Note

Click here to download the full example code

Benchmark onnxruntime API: run or …¶

This short code compares different methods to call onnxruntime API.

run
run_with_ort_values
run_with_iobinding

You may profile this code:

py-spy record -o plot_benchmark_ort_api.svg -r 10
--native -- python plot_benchmark_ort_api.py

Linear Regression
Building the model
Conversion to ONNX
Benchmarks
Final
Graph
Conclusion

Linear Regression ¶

import numpy
import pandas
from onnxruntime import InferenceSession
from onnxruntime.capi._pybind_state import (  # pylint: disable=E0611
    SessionIOBinding, OrtDevice as C_OrtDevice,
    OrtMemType, OrtValue as C_OrtValue, RunOptions)
from sklearn import config_context
from sklearn.linear_model import LinearRegression
from skl2onnx import to_onnx
from cpyquickhelper.numbers.speed_measure import measure_time
from mlprodict.onnxrt import OnnxInference
from mlprodict.plotting.plotting import onnx_simple_text_plot
from mlprodict.testing.experimental_c_impl.experimental_c import code_optimisation

Available optimisation on this machine.

print(code_optimisation())
repeat = 250
number = 250

Out:

AVX-omp=8

Building the model ¶

X = numpy.random.randn(1000, 10).astype(numpy.float32)
y = X.sum(axis=1)

model = LinearRegression()
model.fit(X, y)

Out:

LinearRegression()

Conversion to ONNX ¶

onx = to_onnx(model, X, black_op={'LinearRegressor'})
print(onnx_simple_text_plot(onx))

Out:

opset: domain='' version=13
input: name='X' type=dtype('float32') shape=(0, 10)
init: name='coef' type=dtype('float32') shape=(10,)
init: name='intercept' type=dtype('float32') shape=(1,) -- array([1.4016405e-07], dtype=float32)
init: name='shape_tensor' type=dtype('int64') shape=(2,) -- array([-1,  1])
MatMul(X, coef) -> multiplied
  Add(multiplied, intercept) -> resh
    Reshape(resh, shape_tensor) -> variable
output: name='variable' type=dtype('float32') shape=(0, 1)

Benchmarks ¶

data = []

scikit-learn

print('scikit-learn')

with config_context(assume_finite=True):
    obs = measure_time(lambda: model.predict(X),
                       context=dict(model=model, X=X),
                       repeat=repeat, number=number)
    obs['name'] = 'skl'
    data.append(obs)

Out:

scikit-learn

numpy runtime

print('numpy')
oinf = OnnxInference(onx, runtime="python_compiled")
obs = measure_time(
    lambda: oinf.run({'X': X}), context=dict(oinf=oinf, X=X),
    repeat=repeat, number=number)
obs['name'] = 'numpy'
data.append(obs)

Out:

numpy

onnxruntime: run

print('ort')
sess = InferenceSession(onx.SerializeToString(),
                        providers=['CPUExecutionProvider'])
obs = measure_time(lambda: sess.run(None, {'X': X}),
                   context=dict(sess=sess, X=X),
                   repeat=repeat, number=number)
obs['name'] = 'ort-run'
data.append(obs)

Out:

ort

onnxruntime: run

print('ort-c')
sess = InferenceSession(onx.SerializeToString(),
                        providers=['CPUExecutionProvider'])
ro = RunOptions()
output_names = [o.name for o in sess.get_outputs()]
obs = measure_time(
    lambda: sess._sess.run(output_names, {'X': X}, ro),
    context=dict(sess=sess, X=X),
    repeat=repeat, number=number)
obs['name'] = 'ort-c'
data.append(obs)

Out:

ort-c

onnxruntime: run_with_ort_values

print('ort-ov-c')
device = C_OrtDevice(C_OrtDevice.cpu(), OrtMemType.DEFAULT, 0)

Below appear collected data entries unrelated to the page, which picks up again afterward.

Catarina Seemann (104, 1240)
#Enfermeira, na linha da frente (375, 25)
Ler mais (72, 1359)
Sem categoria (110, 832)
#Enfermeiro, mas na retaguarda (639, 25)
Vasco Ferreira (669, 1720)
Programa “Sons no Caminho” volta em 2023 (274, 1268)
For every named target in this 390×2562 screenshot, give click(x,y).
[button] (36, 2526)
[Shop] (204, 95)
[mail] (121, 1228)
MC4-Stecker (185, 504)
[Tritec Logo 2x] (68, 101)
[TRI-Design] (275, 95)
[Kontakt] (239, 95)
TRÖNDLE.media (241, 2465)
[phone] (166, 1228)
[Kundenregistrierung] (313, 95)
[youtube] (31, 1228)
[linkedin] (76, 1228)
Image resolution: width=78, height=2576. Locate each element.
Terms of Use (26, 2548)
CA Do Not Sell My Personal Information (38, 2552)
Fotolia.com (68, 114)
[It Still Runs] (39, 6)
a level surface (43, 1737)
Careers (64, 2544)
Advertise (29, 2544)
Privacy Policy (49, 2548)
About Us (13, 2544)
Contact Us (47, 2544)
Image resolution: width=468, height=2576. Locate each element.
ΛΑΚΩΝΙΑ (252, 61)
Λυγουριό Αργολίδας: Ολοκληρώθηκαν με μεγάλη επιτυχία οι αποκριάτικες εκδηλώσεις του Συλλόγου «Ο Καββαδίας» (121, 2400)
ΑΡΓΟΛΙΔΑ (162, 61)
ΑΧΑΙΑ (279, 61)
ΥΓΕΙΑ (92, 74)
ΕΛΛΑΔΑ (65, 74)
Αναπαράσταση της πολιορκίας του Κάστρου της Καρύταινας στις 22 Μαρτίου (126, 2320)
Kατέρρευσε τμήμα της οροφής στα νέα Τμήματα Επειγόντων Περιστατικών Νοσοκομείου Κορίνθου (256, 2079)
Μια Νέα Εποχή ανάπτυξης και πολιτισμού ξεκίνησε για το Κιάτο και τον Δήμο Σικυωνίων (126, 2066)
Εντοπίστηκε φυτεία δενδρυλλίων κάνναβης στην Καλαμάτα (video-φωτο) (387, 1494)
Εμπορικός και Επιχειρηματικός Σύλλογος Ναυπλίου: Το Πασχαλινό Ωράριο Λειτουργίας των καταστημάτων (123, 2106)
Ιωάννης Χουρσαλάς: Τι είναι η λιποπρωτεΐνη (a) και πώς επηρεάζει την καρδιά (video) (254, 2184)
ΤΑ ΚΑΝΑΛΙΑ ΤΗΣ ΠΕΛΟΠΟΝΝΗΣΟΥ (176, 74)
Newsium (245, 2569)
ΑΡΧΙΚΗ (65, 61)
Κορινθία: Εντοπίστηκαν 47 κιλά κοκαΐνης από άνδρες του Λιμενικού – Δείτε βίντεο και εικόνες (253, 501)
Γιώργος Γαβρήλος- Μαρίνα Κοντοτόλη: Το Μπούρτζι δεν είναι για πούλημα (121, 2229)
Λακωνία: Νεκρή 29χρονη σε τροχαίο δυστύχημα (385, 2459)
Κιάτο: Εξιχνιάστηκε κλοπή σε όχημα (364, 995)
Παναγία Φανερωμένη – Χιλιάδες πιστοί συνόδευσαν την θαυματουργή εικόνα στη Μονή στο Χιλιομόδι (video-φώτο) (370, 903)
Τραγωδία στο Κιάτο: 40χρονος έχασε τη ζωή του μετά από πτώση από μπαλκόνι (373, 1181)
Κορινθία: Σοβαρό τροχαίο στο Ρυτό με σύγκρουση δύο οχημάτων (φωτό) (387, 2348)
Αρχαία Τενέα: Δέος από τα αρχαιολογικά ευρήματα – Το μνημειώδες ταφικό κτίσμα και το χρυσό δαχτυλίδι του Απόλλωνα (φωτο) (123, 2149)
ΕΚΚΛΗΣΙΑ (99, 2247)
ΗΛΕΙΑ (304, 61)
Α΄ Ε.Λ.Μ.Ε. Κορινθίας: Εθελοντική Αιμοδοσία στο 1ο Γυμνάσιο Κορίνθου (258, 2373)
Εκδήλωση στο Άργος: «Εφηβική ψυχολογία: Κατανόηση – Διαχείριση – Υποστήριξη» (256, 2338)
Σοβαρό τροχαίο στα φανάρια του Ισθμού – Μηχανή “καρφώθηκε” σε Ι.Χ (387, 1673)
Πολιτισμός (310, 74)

Xov = C_OrtValue.ortvalue_from_numpy(X, device)

sess = InferenceSession(onx.SerializeToString(),
                        providers=['CPUExecutionProvider'])
ro = RunOptions()
output_names = [o.name for o in sess.get_outputs()]
obs = measure_time(
    lambda: sess._sess.run_with_ort_values(
        {'X': Xov}, output_names, ro),
    context=dict(sess=sess),
    repeat=repeat, number=number)
obs['name'] = 'ort-ov'
data.append(obs)

Out:

ort-ov-c

onnxruntime: run_with_iobinding

print('ort-bind')
sess = InferenceSession(onx.SerializeToString(),
                        providers=['CPUExecutionProvider'])
bind = SessionIOBinding(sess._sess)
ort_device = C_OrtDevice(C_OrtDevice.cpu(), C_OrtDevice.default_memory(), 0)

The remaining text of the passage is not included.